Of course, the Molonglo development front has been commenced by this government, and the Molonglo development front does provide us with some capacity for new greenfields release on the south side of the city. But we do need to focus also on the potential for greenfields housing release on the northern side of the city, and the west Belconnen analysis in that respect is very important.
But greenfields expansion has its limits, both in terms of the impact on having people live further and further away from the centre of the city, and the impact that can have in terms of social isolation, and the context around how effectively or how limited the capacity of the government is to provide services and facilities into those locations, as well as the obvious environmental impacts of greenfields release and the increasing restrictions that environmental considerations are putting on our capacity for greenfields release. Therefore we must also focus very strongly on our capacity to accommodate more citizens closer to the city centre, closer to our town centres and close to already established major transport corridors. And that is why the city plan work and the city to the lake project that were released for consultation by the government last week are so important.

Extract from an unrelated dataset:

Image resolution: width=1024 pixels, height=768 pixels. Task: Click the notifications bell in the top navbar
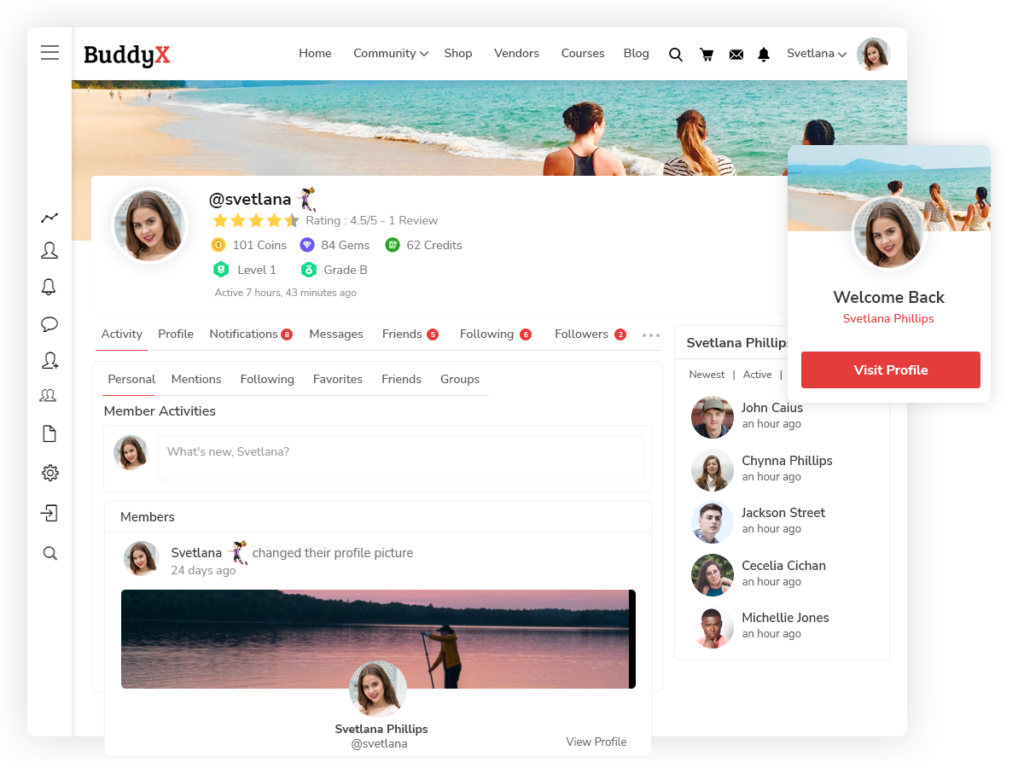click(x=763, y=54)
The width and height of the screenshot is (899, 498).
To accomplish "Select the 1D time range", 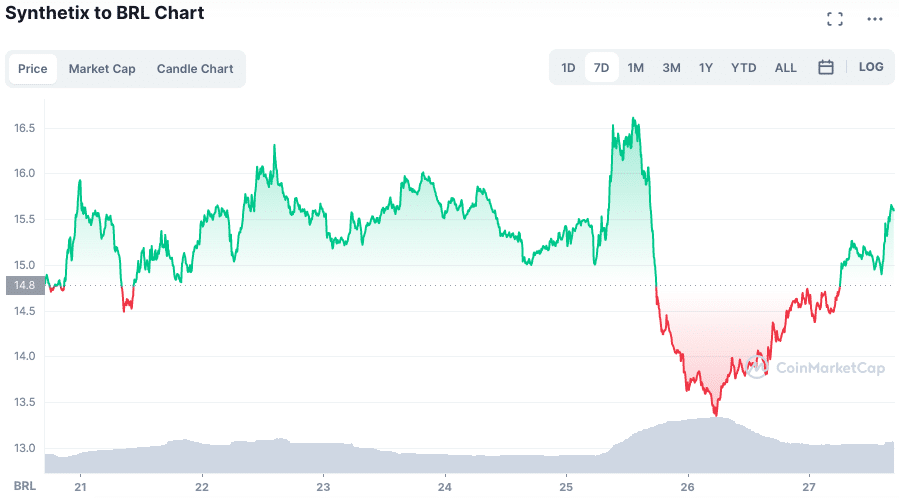I will (568, 68).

There is enormous capacity to accommodate a large number of people living in our city centre. At the moment, the resident population of the city centre would be fewer than 10,000 people. But it is capable, in terms of the land that is available and the future development potential that is available, of accommodating many times that number. It is certainly possible to accommodate up to 50,000 or 60,000 residents in the city centre alone, and that is where we really need to think about why it is that work like the city to the lake project and the city plan are so important, to do the strategic planning to identify how those people can potentially be accommodated and where are the best places for them.
Of course, Walter and Marion Griffin, in their plans for the national capital, saw the city centre as having an address to the lake. They did not see it cut off from the lake by freeways. They saw a city centre sitting next to the lake, with its best address being its front door to what is now Lake Burley Griffin. Living by the water or close to a water address is, of course, attractive to many people. It provides for great recreational amenity, great visual amenity and, of course, it also makes better use of land that is currently not particularly well utilised.

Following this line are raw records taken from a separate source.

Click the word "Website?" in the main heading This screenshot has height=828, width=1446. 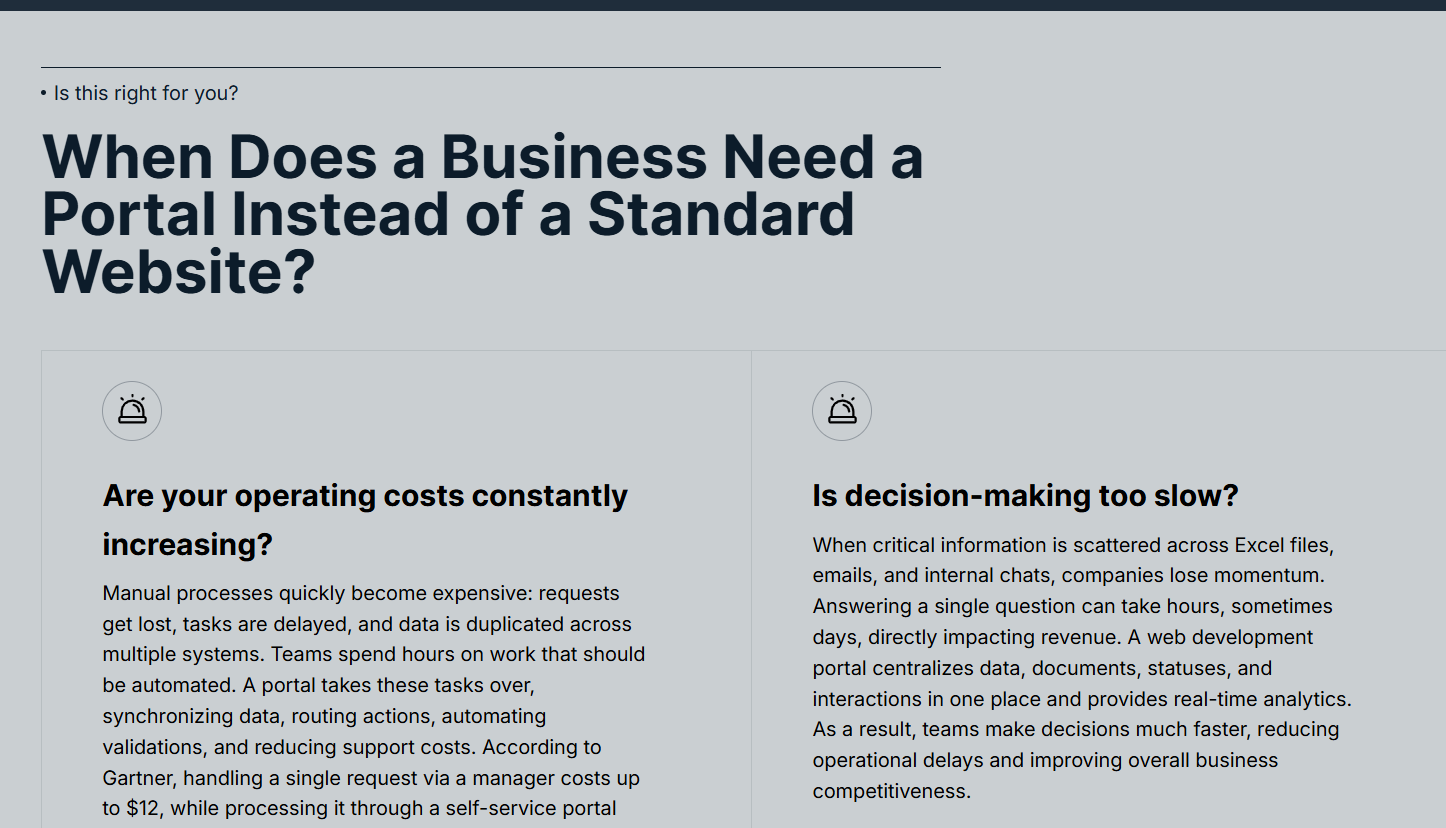(x=178, y=272)
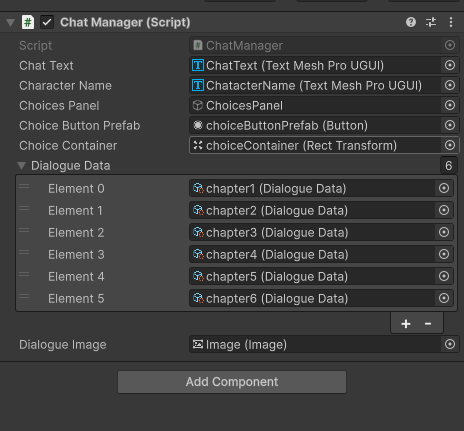Select the choiceContainer Rect Transform field

315,145
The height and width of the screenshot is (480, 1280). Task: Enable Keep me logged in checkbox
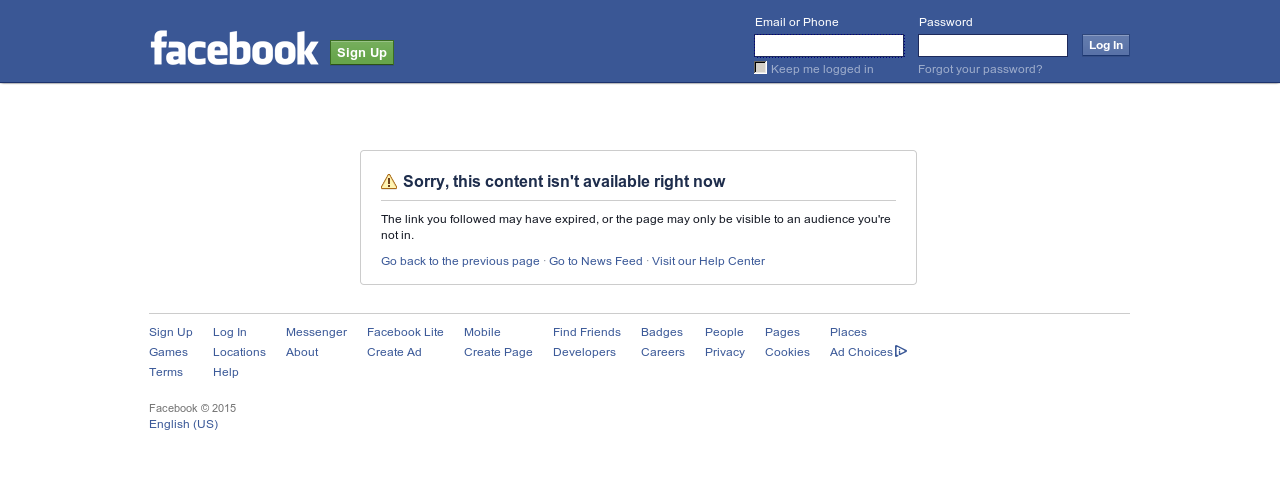[x=761, y=68]
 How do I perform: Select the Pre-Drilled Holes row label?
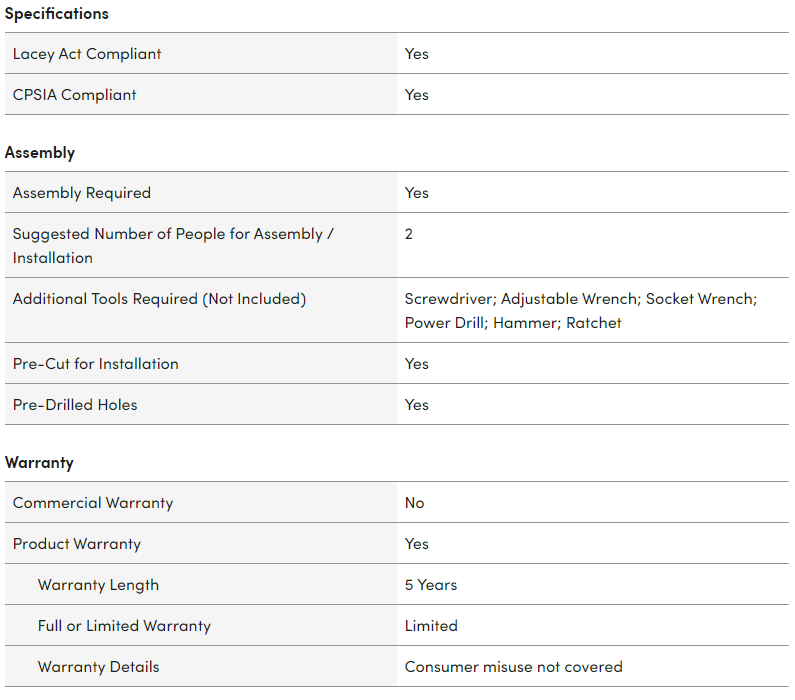click(75, 405)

I saw some comments in the Canberra Times last week where there was criticism of this plan. The suggestion, I think from Dr Jenny Stewart, was that it would be better to leave the land as it is because it has a value. Yes, it does have a value but I would challenge anyone to suggest that the land around that part of West Basin is particularly well utilised. Yes, people will go for a run around there or cycle around there, but the great majority of the site is simply not used.